Lions Eye Institute (LEI) researchers have entered the recruitment phase to test a new drug, called AG-86893, on patients with pterygium. Also known as ‘surfer’s eye’, pterygium affects 270,500 Australians.
Pterygium is a fleshy growth on the surface of the eye caused by a combination of genetics and environmental factors, including excessive exposure to sun, dust or wind. As it progresses, the condition can obscure the optical centre of the cornea, causing a visual impairment that requires surgery.
The LEI Clinical Trials team, led by ophthalmologist Dr Jean-Louis deSousa, in Western Australia will test whether the newly-developed eye drops can reduce eye redness associated with the condition, and its potential to replace surgery as a treatment option.
deSousa said Australia had one of the highest rates of pterygium in the world, affecting 1.1% of the population, and rising to 12% in men over the age of 60.

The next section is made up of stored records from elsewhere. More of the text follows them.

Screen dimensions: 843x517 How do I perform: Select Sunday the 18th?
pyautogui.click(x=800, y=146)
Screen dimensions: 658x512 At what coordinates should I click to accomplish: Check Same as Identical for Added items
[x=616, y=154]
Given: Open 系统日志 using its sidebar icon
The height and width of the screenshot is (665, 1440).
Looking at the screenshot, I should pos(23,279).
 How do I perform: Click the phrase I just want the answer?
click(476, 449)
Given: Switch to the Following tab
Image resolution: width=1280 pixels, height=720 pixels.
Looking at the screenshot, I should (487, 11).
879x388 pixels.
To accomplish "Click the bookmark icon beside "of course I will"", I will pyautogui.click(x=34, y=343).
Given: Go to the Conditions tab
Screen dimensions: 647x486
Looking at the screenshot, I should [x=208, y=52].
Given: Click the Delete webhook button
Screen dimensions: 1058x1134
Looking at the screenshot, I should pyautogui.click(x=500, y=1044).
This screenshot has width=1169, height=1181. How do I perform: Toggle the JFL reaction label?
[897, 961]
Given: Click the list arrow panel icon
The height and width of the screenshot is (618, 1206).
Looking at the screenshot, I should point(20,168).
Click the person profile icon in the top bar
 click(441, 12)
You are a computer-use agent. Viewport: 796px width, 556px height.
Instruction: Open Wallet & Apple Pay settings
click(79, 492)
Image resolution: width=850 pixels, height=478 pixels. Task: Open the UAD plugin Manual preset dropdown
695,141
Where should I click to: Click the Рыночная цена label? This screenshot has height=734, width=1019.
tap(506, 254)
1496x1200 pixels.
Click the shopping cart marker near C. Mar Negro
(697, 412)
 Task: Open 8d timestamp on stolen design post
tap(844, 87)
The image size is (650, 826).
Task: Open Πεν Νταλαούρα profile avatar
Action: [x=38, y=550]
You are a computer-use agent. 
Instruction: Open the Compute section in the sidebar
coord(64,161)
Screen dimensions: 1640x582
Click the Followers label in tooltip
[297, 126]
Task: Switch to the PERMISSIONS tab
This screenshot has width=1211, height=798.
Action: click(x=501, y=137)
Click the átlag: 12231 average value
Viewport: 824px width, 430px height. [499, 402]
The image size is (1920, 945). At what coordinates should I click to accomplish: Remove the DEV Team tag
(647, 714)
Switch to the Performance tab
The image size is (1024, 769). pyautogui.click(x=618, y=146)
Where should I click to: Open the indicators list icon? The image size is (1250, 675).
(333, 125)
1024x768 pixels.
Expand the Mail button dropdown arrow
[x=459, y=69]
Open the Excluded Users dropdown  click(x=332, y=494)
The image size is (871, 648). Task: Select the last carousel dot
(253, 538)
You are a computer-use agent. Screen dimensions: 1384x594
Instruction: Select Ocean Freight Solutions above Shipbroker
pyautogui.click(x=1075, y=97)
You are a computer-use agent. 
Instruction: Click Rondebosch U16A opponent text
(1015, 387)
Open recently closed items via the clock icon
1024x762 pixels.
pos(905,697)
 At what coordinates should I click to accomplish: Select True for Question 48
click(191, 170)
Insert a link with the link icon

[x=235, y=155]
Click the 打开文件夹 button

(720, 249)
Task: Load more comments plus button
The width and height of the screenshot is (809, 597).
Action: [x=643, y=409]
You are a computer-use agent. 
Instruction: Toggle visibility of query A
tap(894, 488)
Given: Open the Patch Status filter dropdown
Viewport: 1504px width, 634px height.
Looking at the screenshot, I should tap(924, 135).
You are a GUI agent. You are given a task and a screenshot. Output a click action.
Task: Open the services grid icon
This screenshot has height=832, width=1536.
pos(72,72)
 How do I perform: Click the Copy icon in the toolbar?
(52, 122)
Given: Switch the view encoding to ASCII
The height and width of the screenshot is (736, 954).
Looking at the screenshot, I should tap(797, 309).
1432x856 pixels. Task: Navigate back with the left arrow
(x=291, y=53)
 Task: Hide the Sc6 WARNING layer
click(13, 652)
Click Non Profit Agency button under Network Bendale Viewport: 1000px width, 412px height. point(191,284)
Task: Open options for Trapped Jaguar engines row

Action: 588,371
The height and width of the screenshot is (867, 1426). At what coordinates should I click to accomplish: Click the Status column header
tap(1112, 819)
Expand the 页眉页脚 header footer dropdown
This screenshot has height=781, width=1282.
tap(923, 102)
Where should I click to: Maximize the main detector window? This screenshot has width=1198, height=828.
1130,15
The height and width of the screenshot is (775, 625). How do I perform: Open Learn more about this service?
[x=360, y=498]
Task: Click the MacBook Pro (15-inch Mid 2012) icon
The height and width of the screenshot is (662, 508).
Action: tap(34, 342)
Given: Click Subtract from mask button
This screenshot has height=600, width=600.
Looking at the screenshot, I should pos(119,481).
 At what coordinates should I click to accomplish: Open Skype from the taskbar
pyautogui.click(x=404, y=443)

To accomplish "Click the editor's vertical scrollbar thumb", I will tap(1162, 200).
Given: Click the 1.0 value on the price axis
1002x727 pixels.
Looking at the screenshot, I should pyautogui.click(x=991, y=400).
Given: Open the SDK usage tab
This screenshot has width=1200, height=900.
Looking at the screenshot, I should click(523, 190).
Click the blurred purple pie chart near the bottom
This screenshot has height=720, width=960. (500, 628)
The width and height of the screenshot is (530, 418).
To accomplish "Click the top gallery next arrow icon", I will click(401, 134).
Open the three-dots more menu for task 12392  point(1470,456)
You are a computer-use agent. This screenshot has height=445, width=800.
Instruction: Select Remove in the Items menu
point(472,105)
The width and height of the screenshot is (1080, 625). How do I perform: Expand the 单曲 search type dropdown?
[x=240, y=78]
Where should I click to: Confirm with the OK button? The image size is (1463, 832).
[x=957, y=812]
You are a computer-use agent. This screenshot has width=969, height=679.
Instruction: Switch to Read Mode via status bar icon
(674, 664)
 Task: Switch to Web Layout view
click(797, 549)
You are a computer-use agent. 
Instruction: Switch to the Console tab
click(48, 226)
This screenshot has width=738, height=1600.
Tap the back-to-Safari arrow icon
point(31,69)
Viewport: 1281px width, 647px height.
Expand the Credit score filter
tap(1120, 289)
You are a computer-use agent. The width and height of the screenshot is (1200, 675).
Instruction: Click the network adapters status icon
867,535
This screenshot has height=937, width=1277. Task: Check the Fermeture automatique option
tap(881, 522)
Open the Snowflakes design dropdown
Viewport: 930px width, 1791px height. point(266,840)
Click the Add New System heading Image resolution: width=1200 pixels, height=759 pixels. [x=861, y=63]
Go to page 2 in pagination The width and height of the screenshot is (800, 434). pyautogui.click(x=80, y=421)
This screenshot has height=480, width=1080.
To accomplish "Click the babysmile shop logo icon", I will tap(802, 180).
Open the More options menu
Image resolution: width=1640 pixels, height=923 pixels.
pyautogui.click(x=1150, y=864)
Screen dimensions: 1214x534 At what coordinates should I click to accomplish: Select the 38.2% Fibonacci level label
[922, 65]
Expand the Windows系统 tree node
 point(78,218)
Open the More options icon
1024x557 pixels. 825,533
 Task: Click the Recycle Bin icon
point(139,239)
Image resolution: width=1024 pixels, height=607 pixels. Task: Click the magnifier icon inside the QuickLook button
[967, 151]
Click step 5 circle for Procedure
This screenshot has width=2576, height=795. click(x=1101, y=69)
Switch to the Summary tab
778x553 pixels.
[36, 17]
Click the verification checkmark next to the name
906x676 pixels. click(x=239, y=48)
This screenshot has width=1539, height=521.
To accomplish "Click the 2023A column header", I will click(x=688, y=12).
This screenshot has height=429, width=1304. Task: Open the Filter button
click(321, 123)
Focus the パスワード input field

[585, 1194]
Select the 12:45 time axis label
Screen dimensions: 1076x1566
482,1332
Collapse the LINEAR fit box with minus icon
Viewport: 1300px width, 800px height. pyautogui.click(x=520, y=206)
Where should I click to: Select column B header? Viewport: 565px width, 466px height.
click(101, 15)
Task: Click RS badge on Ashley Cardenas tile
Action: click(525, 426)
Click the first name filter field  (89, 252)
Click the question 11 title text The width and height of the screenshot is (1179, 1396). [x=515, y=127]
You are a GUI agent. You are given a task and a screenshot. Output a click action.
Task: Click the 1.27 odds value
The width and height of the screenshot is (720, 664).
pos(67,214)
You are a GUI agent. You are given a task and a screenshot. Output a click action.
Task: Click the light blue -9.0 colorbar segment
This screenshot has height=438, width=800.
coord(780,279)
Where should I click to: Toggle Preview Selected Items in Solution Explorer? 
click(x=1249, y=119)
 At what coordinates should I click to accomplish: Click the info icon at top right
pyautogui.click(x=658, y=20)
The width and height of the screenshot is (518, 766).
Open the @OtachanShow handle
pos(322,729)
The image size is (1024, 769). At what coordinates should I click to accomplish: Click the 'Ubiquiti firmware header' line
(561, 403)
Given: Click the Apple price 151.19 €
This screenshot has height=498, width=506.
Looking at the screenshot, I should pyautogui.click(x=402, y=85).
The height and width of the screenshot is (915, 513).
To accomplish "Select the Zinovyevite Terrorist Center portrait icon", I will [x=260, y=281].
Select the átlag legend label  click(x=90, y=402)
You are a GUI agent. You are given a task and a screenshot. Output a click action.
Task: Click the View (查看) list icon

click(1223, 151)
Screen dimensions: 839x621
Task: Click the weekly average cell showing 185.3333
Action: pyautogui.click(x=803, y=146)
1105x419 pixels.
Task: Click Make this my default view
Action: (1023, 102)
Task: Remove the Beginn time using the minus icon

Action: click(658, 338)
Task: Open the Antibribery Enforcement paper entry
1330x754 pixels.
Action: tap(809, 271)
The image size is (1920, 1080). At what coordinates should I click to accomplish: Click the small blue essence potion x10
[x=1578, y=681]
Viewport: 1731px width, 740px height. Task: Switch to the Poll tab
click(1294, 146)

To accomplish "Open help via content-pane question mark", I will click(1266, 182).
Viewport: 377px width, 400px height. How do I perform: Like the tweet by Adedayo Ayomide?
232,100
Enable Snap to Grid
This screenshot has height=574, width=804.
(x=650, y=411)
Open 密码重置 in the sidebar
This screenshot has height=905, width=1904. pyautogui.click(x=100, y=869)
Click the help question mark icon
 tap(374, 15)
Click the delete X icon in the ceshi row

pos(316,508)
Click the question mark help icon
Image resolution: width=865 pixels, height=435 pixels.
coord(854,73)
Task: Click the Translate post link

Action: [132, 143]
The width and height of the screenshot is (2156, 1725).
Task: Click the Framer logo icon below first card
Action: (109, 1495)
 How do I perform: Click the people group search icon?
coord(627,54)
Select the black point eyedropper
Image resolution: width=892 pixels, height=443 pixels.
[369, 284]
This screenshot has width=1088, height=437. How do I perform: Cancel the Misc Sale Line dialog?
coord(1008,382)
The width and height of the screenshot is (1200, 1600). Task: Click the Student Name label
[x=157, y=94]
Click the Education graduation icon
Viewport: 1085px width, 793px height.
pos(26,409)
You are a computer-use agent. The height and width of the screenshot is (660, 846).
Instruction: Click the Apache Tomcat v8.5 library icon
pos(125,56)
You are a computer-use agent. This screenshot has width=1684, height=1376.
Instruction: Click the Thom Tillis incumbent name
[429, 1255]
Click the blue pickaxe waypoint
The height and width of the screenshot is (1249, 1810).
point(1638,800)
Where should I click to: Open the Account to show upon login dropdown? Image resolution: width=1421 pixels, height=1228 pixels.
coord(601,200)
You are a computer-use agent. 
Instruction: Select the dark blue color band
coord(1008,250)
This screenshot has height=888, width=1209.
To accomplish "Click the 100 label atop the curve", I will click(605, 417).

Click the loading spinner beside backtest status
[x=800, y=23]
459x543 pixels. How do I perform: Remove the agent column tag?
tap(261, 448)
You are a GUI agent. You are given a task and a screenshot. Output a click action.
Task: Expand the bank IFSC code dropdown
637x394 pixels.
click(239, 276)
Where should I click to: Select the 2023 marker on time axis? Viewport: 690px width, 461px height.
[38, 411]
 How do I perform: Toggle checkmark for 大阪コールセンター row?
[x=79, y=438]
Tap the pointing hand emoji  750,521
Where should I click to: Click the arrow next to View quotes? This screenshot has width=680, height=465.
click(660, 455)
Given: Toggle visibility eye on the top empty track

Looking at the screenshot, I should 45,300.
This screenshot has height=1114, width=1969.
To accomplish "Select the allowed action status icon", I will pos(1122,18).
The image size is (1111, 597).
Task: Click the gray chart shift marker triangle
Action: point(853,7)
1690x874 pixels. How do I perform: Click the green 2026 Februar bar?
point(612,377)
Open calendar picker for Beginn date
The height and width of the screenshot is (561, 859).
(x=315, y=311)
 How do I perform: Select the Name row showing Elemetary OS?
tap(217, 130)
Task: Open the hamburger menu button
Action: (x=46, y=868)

“We will be testing the potential of a medication called AG-86893, which is a reformulation of an existing drug called nintedanib, to reduce eye redness associated with pterygium with short-term use as well as reducing new blood vessel growth and fibrosis that may contribute to the growth of pterygium with longer-term use,” he said.
“We need Western Australians with pterygium to participate in this important trial.”
The SURPH (StUdy of the Response to AG-86893 in patients with Pterygium Hyperemia) Trial is recruiting participants in Western Australia, New South Wales, Victoria and Queensland until 31 May.